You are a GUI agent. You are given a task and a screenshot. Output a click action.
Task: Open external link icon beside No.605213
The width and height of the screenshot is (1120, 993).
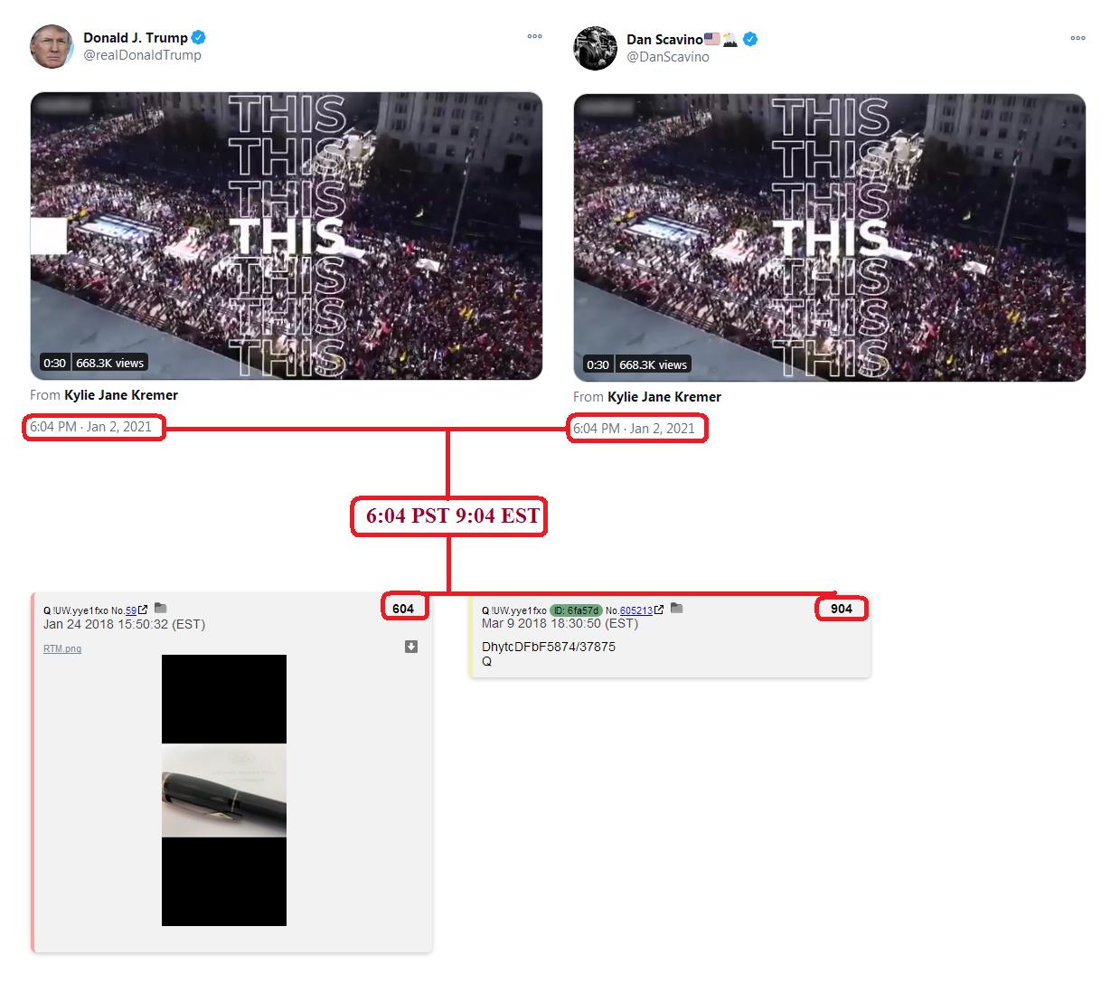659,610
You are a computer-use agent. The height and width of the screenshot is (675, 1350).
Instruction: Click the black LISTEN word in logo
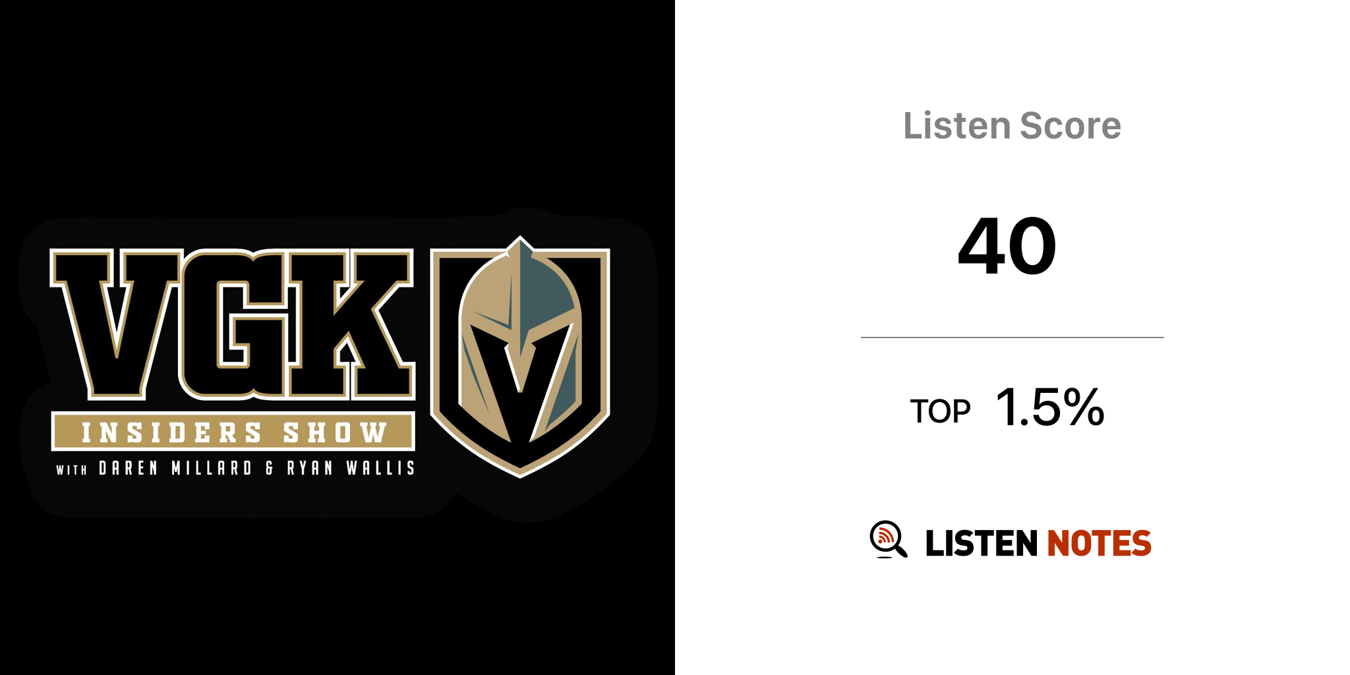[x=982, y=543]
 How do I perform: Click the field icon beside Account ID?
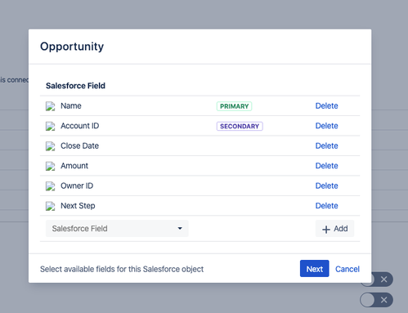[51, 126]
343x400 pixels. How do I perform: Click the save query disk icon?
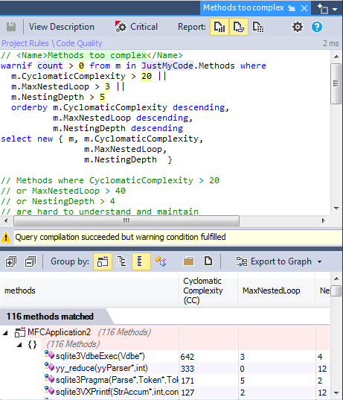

* * *

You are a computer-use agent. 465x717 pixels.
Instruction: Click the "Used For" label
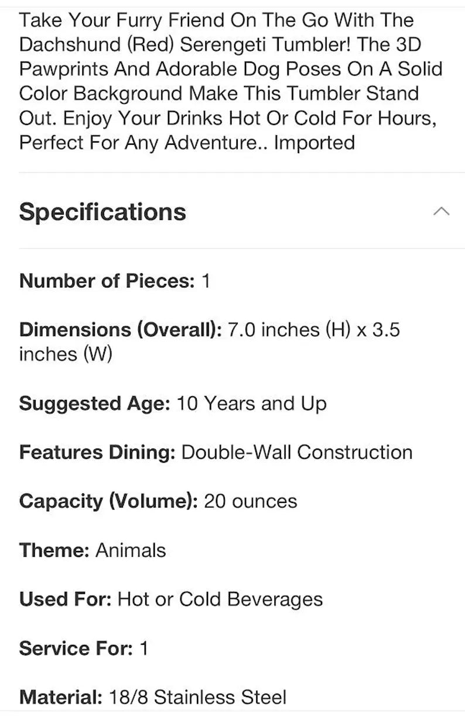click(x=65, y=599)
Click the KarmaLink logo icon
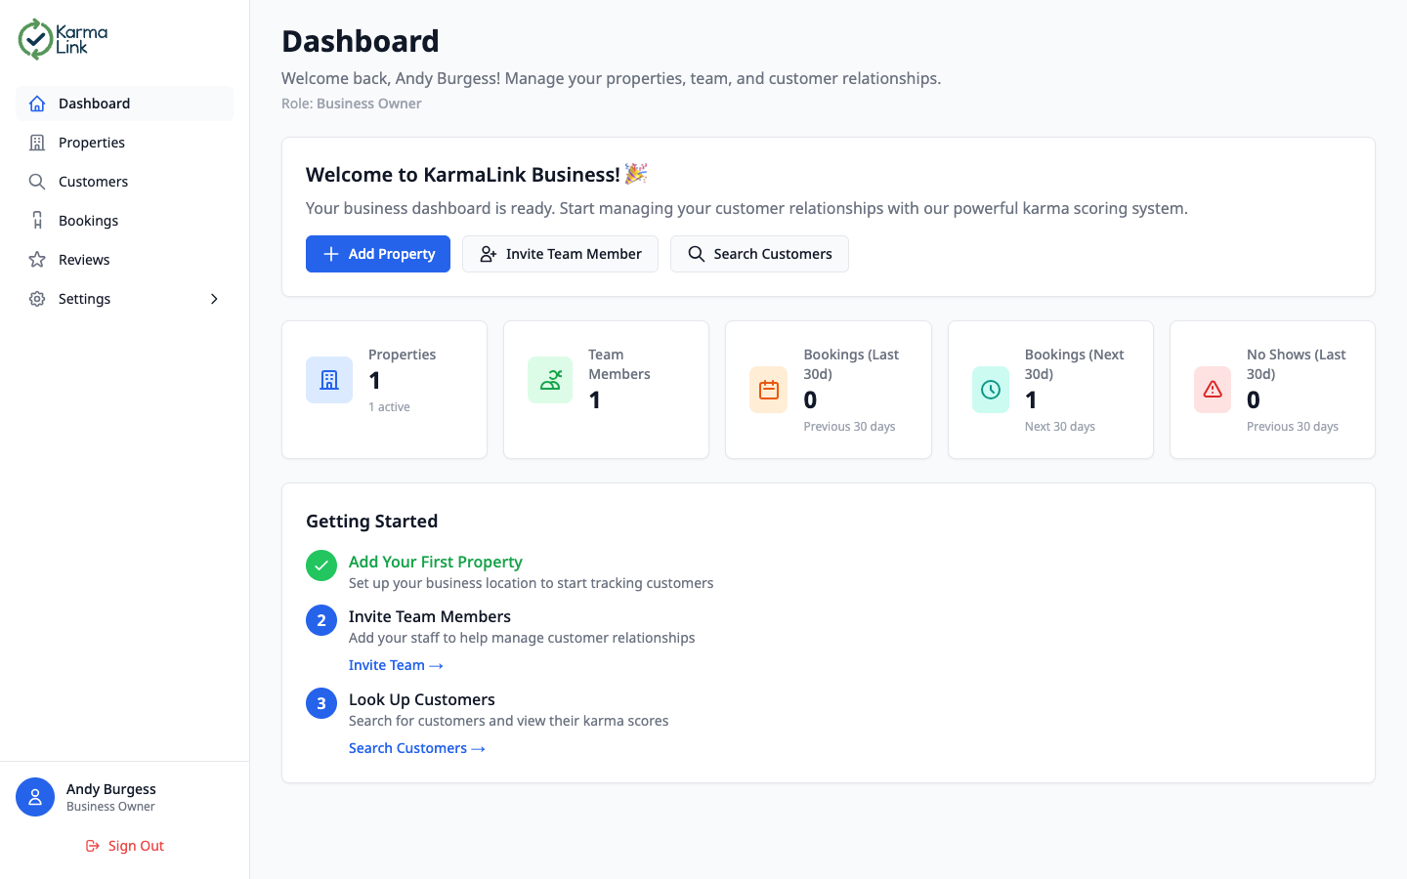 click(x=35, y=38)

**Exercise instructions**.
Duplicate everything from the line containing "How do I perform: Click the field" down to the line containing "343x400 pixels. How", omitting the pictures.

**Output below**.
 How do I perform: Click the field icon beside Account ID?
[51, 126]
343x400 pixels. How do I perform: Click the save query disk icon?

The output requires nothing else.